HARRISBURG – A new Department of Aging report shows “alarming” and frequent financial exploitation of seniors in Pennsylvania.
Close to 1,500 cases were substantiated in the studied 2017-18 fiscal year, and losses were estimated to exceed $58 million.
That number is likely far short of the true cost of financial exploitation of seniors in Pennsylvania, the study notes. Researchers estimate that only about one in 44 cases ever comes to light because victims are rarely willing to alert authorities.
“The results of this study are eye-opening and alarming. Financial exploitation is an underreported crime that not only harms its victims, but also has a corrosive effect on Pennsylvania’s fiscal health, as older adults whose income and assets have been drained by this crime are more likely to need assistance from publicly funded programs,” said Secretary of Aging Robert Torres.
The report found that most often, the victims of financial exploitation were women, and the average age of the victim in the 441 cases examined for the report, was 79.
• In 65% of the cases, the perpetrators of the fraud were relatives;
• In 42% of the cases, the fraud was committed by adult children of the victims and in 10% of the cases, the perpetrators were adult grandchildren;
• Close to half of the victims, 43%, lived alone;
• The average lost in the cases studied was $39,395.
“Often, and heartbreakingly so, older adults are exploited by those they trust and depend upon most,” Torres said.
Those figures are similar to the findings in other states that have examined the issue, according to the Department of Aging’s review.
In New York, a review of financial exploitation of seniors found that family members were to blame in 67% of the cases and adult children were to blame in 36% of the cases.
A Utah study revealed that family members were to blame in 72% and adult children were at fault in 47% of the cases.
The report found that unauthorized cash withdrawals constituted the largest percentage of total loss, with more than $5 million or 46% of the total sampled cases lost to withdrawals via ATM, debit card use and checks.
Bank overdraft fees were found in 35 cases with an average loss of $1,000 in fees alone.
The Department of Aging studied cases in Bedford, Berks, Bucks, Chester, Dauphin, Fayette, Fulton, Greene, Huntingdon, Lancaster, Lehigh, Philadelphia, Washington and York counties.
Torres said the study was launched in response to Gov. Tom Wolf’s July 2019 executive order directing state agencies to reform their efforts to better protect vulnerable populations.
Over the past five fiscal years, reports of elder abuse in Pennsylvania have increased from 24,413 cases in fiscal year 2015-16 to 36,101 cases in fiscal year 2018-19.

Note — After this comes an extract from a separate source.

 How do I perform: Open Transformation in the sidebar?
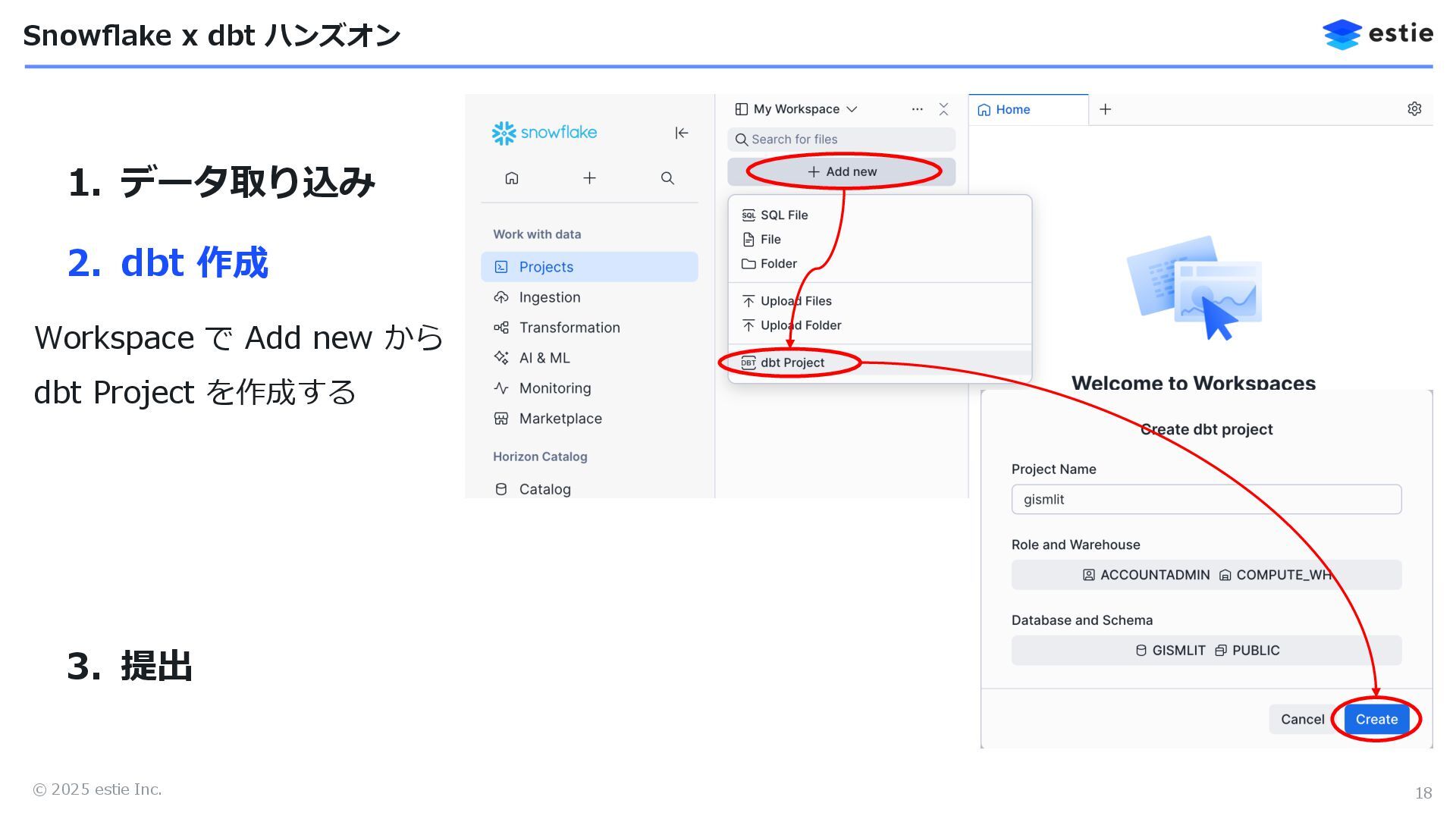(x=569, y=328)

Financial exploitation was the fourth most substantiated form of abuse during this same period.
Torres said that based on the reports findings, the Wolf Administration is calling on the General Assembly to pass Senate Bill 819, which passed the state Senate unanimously last October, but has not moved in the state House.
The legislation would seek to make it easier for doctors and other health care providers by providing an easier mechanism to report suspected elder abuse. It would also provide more tools for banks to intervene if there are indications of suspicious activity; and streamline communications between agencies that care for seniors.
State Sen. Robert Mensch, R-Montgomery, authored the bill and on the floor of the state Senate described it as the culmination of five years work by lawmakers consulting with experts and advocates.
“Older Pennsylvanians should have the ability to live their lives free from the threat of abuse and neglect. I believe it is our responsibility to put measures in place to safeguard their health, safety and financial security,” he said.
In addition to that legislation, Torres said the state intends to update regulations to call for improved training for protective services workers to recognize suspected financial exploitation.
The state will also create an inter-agency team to try to remove barriers interfering with efforts to intervene to help seniors who are being victimized.